Especialistas lembram que os gastos para implementação das novas tecnologias nas atividades econômicas deverão ser maiores do que os atuais, em razão dos custos com a tecnologia, mas o investimento compensará. “O efeito multiplicador da conectividade será claramente traduzido em ganhos de escala e de economia. Quanto não valerá para um agricultor ter acessos às informações climatológicas ou de pragas, a fim tornar seus sistemas de irrigação mais eficiente e economizar nos gastos com defensivos agrícolas?”, articula Hermano Pinto Junior, diretor de Portfólio de Infraestrutura e Tecnologia do Informa Markets/Futurecom.
Na área da Saúde, conta o CEO da Trevisan, novos remédios vão surgir e será possível a realização de cirurgias altamente complexas com a ajuda de robôs, diminuindo a necessidade de internações e gastos hospitalares, o que também repercute de maneira positiva na economia. Com robôs ocupados em tarefas mecânicas e repetitivas, as pessoas vão ter mais tempo e dinheiro para o lazer e diversão, incrementando indústrias como a do turismo. “O 5G seria como o ‘cimento’ que liga a transformação digital e a IoT.”
Transformações profundas também devem ocorrer no setor público com o advento do 5G e a criação de cidades inteligentes.

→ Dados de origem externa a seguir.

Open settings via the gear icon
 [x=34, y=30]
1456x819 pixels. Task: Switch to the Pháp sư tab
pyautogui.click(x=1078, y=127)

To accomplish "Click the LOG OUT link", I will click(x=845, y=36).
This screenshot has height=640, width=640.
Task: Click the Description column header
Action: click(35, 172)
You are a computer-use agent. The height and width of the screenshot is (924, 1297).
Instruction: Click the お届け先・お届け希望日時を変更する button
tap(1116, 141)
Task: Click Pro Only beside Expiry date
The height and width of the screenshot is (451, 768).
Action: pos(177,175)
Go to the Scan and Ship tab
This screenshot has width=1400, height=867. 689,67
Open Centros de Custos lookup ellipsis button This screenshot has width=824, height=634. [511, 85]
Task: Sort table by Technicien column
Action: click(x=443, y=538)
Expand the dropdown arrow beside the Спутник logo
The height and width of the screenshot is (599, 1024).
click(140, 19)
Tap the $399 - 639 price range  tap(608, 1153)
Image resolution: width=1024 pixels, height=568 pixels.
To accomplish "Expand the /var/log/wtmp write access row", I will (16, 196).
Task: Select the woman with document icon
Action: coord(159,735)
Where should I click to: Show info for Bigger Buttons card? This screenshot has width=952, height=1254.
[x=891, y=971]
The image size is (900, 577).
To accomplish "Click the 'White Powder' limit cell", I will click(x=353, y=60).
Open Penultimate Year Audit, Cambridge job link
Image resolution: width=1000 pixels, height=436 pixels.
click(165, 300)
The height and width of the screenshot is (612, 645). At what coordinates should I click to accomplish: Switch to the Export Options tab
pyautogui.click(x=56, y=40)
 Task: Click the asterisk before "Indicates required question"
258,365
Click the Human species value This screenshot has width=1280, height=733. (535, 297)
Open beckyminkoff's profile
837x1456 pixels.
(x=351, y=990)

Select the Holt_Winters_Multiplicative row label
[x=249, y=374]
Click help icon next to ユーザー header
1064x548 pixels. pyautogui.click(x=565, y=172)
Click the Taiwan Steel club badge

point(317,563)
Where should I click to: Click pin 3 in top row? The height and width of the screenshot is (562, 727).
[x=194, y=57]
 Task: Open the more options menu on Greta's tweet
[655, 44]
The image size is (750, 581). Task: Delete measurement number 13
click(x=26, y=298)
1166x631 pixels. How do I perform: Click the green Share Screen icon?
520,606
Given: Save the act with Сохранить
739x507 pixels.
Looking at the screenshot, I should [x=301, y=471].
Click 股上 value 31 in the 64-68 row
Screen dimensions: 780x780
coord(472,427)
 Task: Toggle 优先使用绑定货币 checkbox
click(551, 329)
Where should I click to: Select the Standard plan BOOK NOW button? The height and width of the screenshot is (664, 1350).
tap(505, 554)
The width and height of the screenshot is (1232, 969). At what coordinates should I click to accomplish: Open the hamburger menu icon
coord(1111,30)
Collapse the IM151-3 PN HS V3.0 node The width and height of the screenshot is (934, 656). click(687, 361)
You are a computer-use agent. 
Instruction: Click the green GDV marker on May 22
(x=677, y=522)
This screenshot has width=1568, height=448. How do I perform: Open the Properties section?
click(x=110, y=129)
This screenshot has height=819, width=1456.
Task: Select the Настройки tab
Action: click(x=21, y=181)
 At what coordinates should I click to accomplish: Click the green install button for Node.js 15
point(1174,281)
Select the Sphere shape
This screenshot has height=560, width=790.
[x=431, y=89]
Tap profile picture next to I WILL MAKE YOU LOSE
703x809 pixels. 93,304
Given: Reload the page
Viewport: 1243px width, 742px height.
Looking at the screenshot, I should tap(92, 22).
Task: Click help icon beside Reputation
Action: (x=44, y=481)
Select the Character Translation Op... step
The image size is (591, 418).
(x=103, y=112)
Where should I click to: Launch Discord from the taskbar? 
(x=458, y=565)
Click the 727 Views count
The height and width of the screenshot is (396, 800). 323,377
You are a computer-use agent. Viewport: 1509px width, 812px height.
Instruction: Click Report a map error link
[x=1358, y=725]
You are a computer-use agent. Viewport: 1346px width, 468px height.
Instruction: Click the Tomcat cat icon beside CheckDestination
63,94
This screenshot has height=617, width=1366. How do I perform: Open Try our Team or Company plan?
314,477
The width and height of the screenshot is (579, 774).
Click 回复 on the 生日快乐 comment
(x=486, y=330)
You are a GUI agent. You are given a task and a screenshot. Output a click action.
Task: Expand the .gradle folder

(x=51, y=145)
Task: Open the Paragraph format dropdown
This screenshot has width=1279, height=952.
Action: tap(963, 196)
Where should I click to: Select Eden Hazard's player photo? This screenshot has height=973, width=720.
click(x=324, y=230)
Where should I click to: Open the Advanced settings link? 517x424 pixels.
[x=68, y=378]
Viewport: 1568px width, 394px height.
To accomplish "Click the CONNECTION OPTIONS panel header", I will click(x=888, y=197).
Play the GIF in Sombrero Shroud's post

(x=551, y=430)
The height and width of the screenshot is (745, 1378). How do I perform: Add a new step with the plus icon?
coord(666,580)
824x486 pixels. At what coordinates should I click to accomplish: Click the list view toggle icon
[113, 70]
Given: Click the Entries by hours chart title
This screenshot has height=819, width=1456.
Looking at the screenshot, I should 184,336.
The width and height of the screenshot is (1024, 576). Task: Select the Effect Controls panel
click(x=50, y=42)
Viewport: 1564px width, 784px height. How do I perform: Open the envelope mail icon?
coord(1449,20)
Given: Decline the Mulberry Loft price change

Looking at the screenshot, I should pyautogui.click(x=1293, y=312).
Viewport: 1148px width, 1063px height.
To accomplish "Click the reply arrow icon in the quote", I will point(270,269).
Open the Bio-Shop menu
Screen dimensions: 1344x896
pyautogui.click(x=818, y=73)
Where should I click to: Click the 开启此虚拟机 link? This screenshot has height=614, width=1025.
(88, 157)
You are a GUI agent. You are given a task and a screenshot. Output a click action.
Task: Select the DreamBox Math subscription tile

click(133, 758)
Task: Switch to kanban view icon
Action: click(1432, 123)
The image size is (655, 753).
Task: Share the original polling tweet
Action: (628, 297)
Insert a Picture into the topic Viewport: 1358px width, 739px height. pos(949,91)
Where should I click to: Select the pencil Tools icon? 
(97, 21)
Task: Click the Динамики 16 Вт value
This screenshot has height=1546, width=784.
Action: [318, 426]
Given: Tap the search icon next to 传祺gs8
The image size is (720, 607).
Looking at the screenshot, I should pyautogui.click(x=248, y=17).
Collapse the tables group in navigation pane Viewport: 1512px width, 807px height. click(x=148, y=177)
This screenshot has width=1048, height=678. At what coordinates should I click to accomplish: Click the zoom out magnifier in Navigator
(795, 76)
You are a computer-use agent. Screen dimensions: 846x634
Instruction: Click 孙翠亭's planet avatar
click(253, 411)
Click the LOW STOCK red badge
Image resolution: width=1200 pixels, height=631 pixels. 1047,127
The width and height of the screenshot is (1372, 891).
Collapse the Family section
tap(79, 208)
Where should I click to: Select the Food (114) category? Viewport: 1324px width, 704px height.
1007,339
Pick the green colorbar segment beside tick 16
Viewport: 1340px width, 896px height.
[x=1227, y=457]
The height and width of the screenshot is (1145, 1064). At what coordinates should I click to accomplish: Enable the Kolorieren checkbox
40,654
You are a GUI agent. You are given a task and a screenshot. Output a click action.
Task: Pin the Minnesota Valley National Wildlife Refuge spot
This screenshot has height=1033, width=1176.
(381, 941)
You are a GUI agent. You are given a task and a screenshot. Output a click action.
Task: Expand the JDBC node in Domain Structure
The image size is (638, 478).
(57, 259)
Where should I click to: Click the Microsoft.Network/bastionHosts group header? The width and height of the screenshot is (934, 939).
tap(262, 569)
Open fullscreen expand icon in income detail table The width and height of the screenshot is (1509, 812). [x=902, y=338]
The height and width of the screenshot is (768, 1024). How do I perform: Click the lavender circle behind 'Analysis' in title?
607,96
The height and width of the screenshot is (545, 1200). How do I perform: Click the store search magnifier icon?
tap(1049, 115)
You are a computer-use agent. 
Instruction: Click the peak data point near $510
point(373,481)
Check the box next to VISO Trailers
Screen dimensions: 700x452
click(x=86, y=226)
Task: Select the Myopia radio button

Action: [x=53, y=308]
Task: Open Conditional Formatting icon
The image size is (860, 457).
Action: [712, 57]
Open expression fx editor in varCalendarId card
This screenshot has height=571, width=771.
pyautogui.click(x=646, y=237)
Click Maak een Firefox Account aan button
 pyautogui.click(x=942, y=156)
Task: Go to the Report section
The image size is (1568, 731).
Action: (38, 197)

Com a possibilidade de integração e conexão avançada, serviços como de iluminação pública, abastecimento de água, saúde, educação pública, finanças e trânsito poderão ser totalmente remodelados para oferecer maior conforto e praticidade ao cidadão, além de economia aos cofres públicos. Os semáforos, por exemplo, poderão ser programados de acordo com o trânsito na via naquele horário. Um sistema de iluminação pública inteligente, além de reduzir os gastos com energia elétrica, ajudam na melhoria da segurança pública.
“Uma cidade inteligente e integrada é o espaço que promove conexão para melhorar a qualidade de vida para os seus habitantes. Podemos citar câmeras inteligentes que comunicam crimes diretamente à polícia, postes de iluminação pública que ligam e desligam a partir da necessidade e sistemas de semáforos inteligentes”, declara Fabrício Polido, que cita um estudo do Banco Nacional de Desenvolvimento (BNDES) em que o Brasil poderia ter ganhos de até US$ 27 bilhões, até 2025, se adotasse essas tecnologias nos municípios.
Um estudo elaborado pela consultoria McKinsey aponta que uma cidade de 5 milhões de habitantes que seja mais conectada nos serviços públicos poderia reduzir, em até 40%, os índices de criminalidade e em torno de 15%, os gastos em saúde pública, além de garantir 30 minutos a mais por dia para o cidadão, com um trânsito e transportes melhores. “Por terem sistemas mais eficientes, os habitantes perderiam menos tempo em filas ou resolvendo algum problema com o Estado. Imaginem São Paulo e o restante do Brasil sendo gradualmente transformados com o 5G”, acrescenta o professor da UFMG.
O avanço da tecnologia, porém, também amplia os desafios em segurança cibernética. As cidades, os Estados e os países precisam estar preparados para ataques cibernéticos, que podem comprometer, por exemplo, serviços essenciais, como o abastecimento de água. “Os ataques cibernéticos são reais, e as nações vão ter de lidar com isso”, observa Silveira. Em sua avaliação, assim como no passado houve tratados de não proliferação nuclear, as nações terão de ter organizações para evitar as guerras cibernéticas, que já existem hoje em dia envolvendo países como Rússia e Estados Unidos. “Seria algo como uma OTAN ou ONU para lidar com ciberataques.”